Would you please return only the lines from the one with "Where should I" through the last line of the records below, leaving the pictures out?

━━━ Available data ━━━

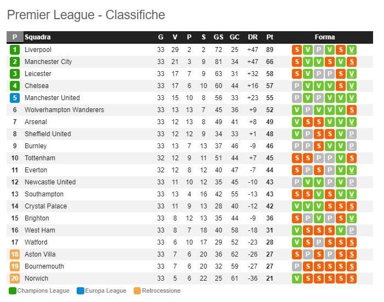The width and height of the screenshot is (384, 302).
Task: Click Aston Villa's orange position 18 badge
Action: click(x=15, y=254)
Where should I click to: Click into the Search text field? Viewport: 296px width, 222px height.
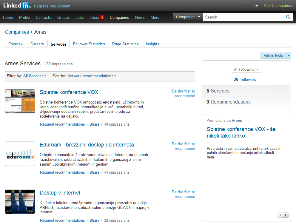pyautogui.click(x=243, y=17)
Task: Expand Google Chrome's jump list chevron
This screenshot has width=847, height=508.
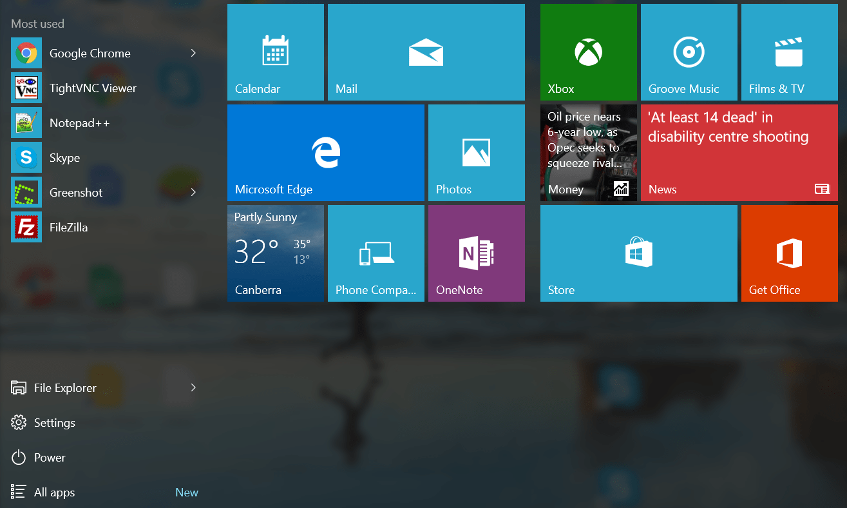Action: (193, 53)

━━━

Response box:
Where should I click to: Click into the Search text field? Viewport: 296px width, 222px height.
pyautogui.click(x=243, y=17)
Task: Expand Google Chrome's jump list chevron
This screenshot has width=847, height=508.
Action: (193, 53)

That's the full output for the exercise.